## Written request 1
Quote everything from "As indicated on" down to "use for benchmarking?" in the Control Flow Guard thread below.
### Given text
ScintillaOrg / lexilla

A library of language lexers for use with Scintilla
https://www.scintilla.org/Lexilla.html
Other
174 stars 62 forks source link

Compile with Control Flow Guard #88

Closed moshekaplan closed 2 years ago

moshekaplan commented 2 years ago

Please consider compiling Windows Lexilla with Control Flow Guard, to improve the security of other Windows projects that rely on Lexilla, like Notepad++.

For more information about Control Flow Guard, see: https://docs.microsoft.com/en-us/cpp/build/reference/guard-enable-control-flow-guard?view=msvc-170

For the Notepad++ ticket, see https://github.com/notepad-plus-plus/notepad-plus-plus/issues/8108

For the Scintilla feature request, see https://sourceforge.net/p/scintilla/feature-requests/1437

Attached is a diff with the changed needed, based on Lexilla 5.1.6: lexilla_cfg.diff.txt

nyamatongwe commented 2 years ago

As indicated on the Scintilla request 1437, this really should be checked for performance.

Lexing large files through a set of commonly used lexers (cpp, python, hypertext, sql, json, errorlist) and measuring execution time before/after making the change should reveal any major problems. This should be done with separate DLLs for Scintilla and Lexilla as that is the common scenario and does not allow optimizing away many of the checks.

moshekaplan commented 2 years ago

I have not done any performance testing. Do you already have a set of files or programs that you use for benchmarking?

nyamatongwe commented 2 years ago

Performance tests are commonly done on huge files (10MB to 4GB) that are impractical to include in the repository and commonly contain repeated instances of Scintilla files like scintilla/src/Editor.cxx. There are functional test example files in test/examples.

moshekaplan commented 2 years ago

I built lexilla and scintilla for Win x64 with and without CFG and ran a customized version of the performance test suite (performanceTests.py, only difference is larger loops) three times for each on my Windows 10 i5-2500k with AV disabled:

non-CFG Run 1:

C:\Users\moshe\Desktop\cfg_testing\scintilla\test>python3 performanceTests.py
..\..\lexilla\bin\Lexilla.DLL
Found Lexilla
..\bin\Scintilla.DLL
performanceTests
 3.899 testAddLine
. 3.925 testAddLineMiddle
. 0.020 testHuge
. 3.620 testHugeInserts
. 7.211 testHugeReplace
. 0.125 testUTF8CaseSearches
. 6.236 testUTF8Searches
.
######
## Written request 2
Print the entries that follow, line for line, leaving out the pictures.
### Supplied records
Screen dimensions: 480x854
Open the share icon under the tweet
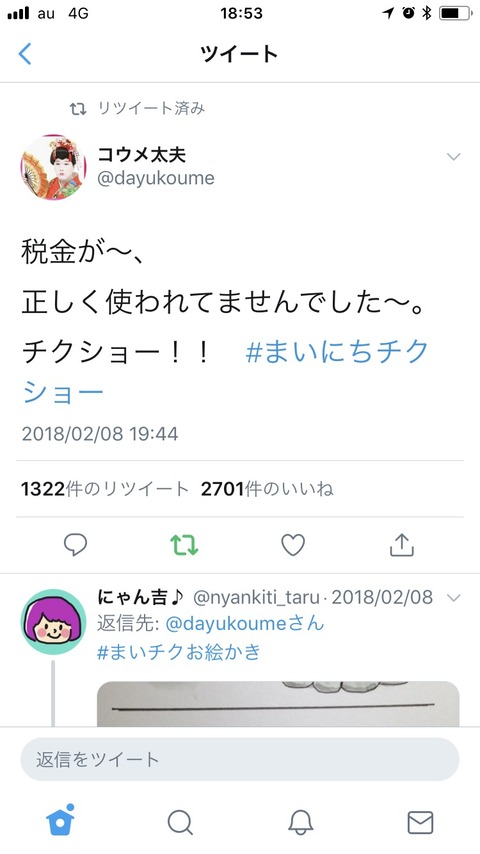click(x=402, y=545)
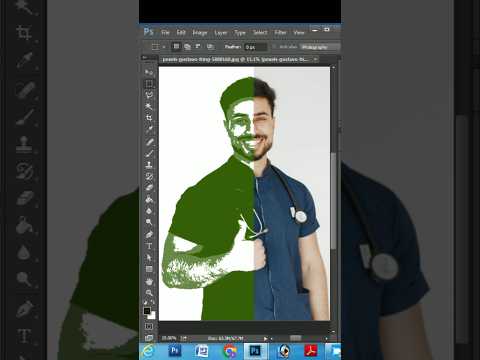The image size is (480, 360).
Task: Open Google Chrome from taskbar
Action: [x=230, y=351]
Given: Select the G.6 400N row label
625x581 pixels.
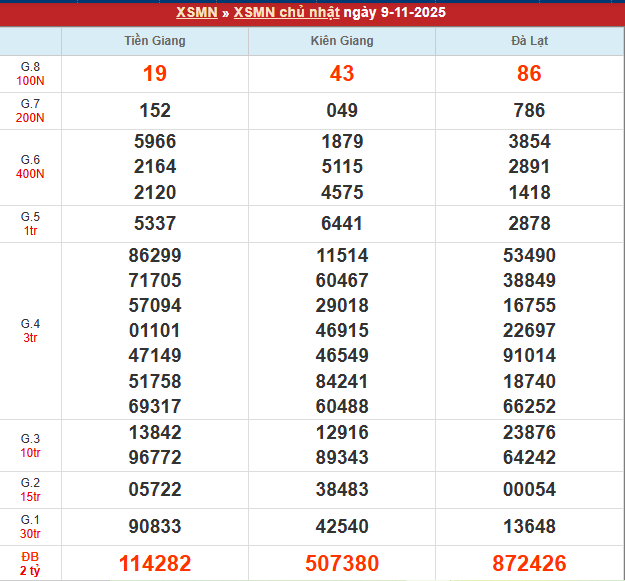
######
## Correct output 1
As indicated on the Scintilla request 1437, this really should be checked for performance.

Lexing large files through a set of commonly used lexers (cpp, python, hypertext, sql, json, errorlist) and measuring execution time before/after making the change should reveal any major problems. This should be done with separate DLLs for Scintilla and Lexilla as that is the common scenario and does not allow optimizing away many of the checks.

moshekaplan commented 2 years ago

I have not done any performance testing. Do you already have a set of files or programs that you use for benchmarking?

## Correct output 2
Screen dimensions: 480x854
Open the share icon under the tweet
click(x=402, y=545)
The image size is (480, 360).
Task: Open Google Chrome from taskbar
Action: [x=230, y=351]
Given: Select the G.6 400N row label
625x581 pixels.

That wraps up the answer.